ASSAGGI DI PSICOLOGIA: LO PSICHISMO MAFIOSO – in attesa dell’evento di sabato 18 ottobre, con Silvia Guerini Rocco – psicologa

L’associazione LiberoLibro Macherio è fiera di presentarvi il nuovo progetto ”Assaggi di Psicologia”: un articolo al mese, in cui la nostra collaboratrice Silvia Guerini Rocco, iscritta all’ordine degli psicologi della Lombardia, ci parlerà di una tematica particolare inerente l’ambito della psicologia, allacciandola ad un elemento propriamente culturale. Questa volta, in attesa dell’evento si domani sera, parleremo dello psichismo mafioso.

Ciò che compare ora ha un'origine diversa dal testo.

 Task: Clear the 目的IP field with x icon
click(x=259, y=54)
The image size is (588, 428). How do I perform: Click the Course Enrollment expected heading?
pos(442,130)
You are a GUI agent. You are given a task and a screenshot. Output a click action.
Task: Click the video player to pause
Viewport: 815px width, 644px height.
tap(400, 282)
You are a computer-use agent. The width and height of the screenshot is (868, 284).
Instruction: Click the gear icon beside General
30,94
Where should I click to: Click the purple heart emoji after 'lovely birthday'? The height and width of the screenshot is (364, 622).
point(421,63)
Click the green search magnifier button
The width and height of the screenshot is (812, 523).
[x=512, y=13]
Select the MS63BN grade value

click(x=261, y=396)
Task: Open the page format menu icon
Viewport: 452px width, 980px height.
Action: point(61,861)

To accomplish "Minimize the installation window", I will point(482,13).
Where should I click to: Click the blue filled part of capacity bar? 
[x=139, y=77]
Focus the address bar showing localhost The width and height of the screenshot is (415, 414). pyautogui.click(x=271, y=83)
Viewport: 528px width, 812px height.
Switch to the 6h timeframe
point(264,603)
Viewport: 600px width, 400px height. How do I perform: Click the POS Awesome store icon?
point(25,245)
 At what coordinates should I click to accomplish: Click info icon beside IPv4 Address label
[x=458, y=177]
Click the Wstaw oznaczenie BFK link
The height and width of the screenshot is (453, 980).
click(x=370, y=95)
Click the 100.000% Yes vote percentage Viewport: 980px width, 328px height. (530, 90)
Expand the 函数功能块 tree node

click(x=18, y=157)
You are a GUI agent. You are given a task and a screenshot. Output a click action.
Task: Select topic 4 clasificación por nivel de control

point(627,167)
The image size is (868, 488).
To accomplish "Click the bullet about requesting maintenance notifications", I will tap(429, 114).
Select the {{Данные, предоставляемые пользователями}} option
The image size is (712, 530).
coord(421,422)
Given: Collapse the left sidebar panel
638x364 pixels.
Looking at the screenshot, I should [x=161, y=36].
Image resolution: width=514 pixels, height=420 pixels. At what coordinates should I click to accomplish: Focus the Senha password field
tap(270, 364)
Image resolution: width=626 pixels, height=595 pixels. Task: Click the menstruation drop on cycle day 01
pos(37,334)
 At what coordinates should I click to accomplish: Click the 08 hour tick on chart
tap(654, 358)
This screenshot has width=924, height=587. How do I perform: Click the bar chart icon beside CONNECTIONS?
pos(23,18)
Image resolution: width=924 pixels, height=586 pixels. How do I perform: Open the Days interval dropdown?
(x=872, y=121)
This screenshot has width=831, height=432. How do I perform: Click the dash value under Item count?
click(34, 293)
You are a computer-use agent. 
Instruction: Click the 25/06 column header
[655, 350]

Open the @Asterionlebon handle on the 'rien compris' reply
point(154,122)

18 ottobre: serata sulla mafia, con l'arci Bassa di Gussola

Con il presente scritto non intendo certo approfondire un fenomeno così complesso, rilevante e pervasivo come quello mafioso, bensì delineare alcune aspetti legati alla dimensione psicologica del soggetto mafioso (psichismo mafioso), spesso sottovalutati nella ricerca psicosociale rispetto alla dimensione sociologica e antropologica.

Ciò che emerge da alcune ricerche finalizzate ad analizzare lo psichismo mafioso (tratte dal testo “Psicologia clinica-dialoghi e confronti”, a cura di E. Molinari e A. Labella), è innanzitutto il ruolo che L’Organizzazione mafiosa ricopre nei confronti della costruzione identitaria dell’individuo: Cosa Nostra non è solo un’organizzazione criminale, ma un vero e proprio substrato identitario basato su particolari valori e su modalità di pensiero specifiche.

I valori tipici del pensiero mafioso, che costituiscono l’unica matrice di significazione degli eventi, per esempio, sono quelli dell’onore, del coraggio, della virilità, della freddezza.

Le modalità dominanti di pensiero sono per lo più di tipo dicotomico, caratterizzate dalla rappresentazione di un mondo interno buono, caratterizzato dai valori sopra nominati, ed uno esterno cattivo, quello delle forze dell’ordine, dei giudici, e così via.

Altra caratteristica del pensiero, oltre all’essere dicotomico, è il suo essere totalizzante: l’alternativa è tra l’essere un “uomo d’onore”, esaltando in maniera onnipotente il proprio Sé in quanto appartenente alla “famiglia”, o l’essere nessuno.

Il fatto di entrare a far parte di una famiglia avviene attraverso un’iniziazione simbolica, che sancisce l’appartenenza totale dell’individuo alla famiglia stessa: ciò comporta l’acquisizione di una nuova identità per cui l’individuo non sente di appartenere più a sé stesso, ma alla famiglia di riferimento.

Si può definire questo processo come una sorta di assorbimento dell’Io nel Noi, e di impedimento dell’Io individuale alla differenziazione dalla Famiglia, la quale fornisce peraltro protezione, accudimento e sicurezza primaria.

Per quanto riguarda il ruolo della donna, è di sottomissione al marito rispetto alla dimensione sociale, mentre è di dominanza rispetto a quella degli affetti famigliari, poiché spetta alla donna il compito di tramandare valori quali, ad esempio, il rispetto dell’autorità maschile. Senza tale compito educativo, verrebbe meno e si indebolirebbe quella forte identificazione dell’Io con il Noi famigliare fondamentale nelle dinamiche relazionali ed intrapsichiche del soggetto mafioso.

Il legame così pervasivo con la famiglia si rende ancora più evidente nell’angoscia che comporta il tradimento. I pentiti tendono a considerarsi (e ad essere considerati) “infami”, traditori del vincolo di sangue, perdendo il senso della propria identità. Il soggetto si sente abbandonato e di non appartenere a nessuno, laddove prima il senso di appartenenza era esclusivamente legato alla famiglia.

Per le donne, la “collaborazione” o il tradimento dell’uomo vengono vissuti come un vero e proprio fallimento esistenziale, in quanto fallisce il compito essenziale della loro esistenza: quello di educare e formare un vero “uomo d’onore”.

Secondo quanto emerge dalle ricerche, a questo proposito, è come se i pentiti avessero effettuato un drammatico e doloroso passaggio da uno stato di onnipotenza ad uno di totale impotenza, in cui sentono di non valere più niente, e che rende la scelta di collaborare “poco conveniente”.

L’uomo d’onore, quando decide di collaborare, dovrebbe trovare una sorta di sostituto in grado di colmare questa perdita.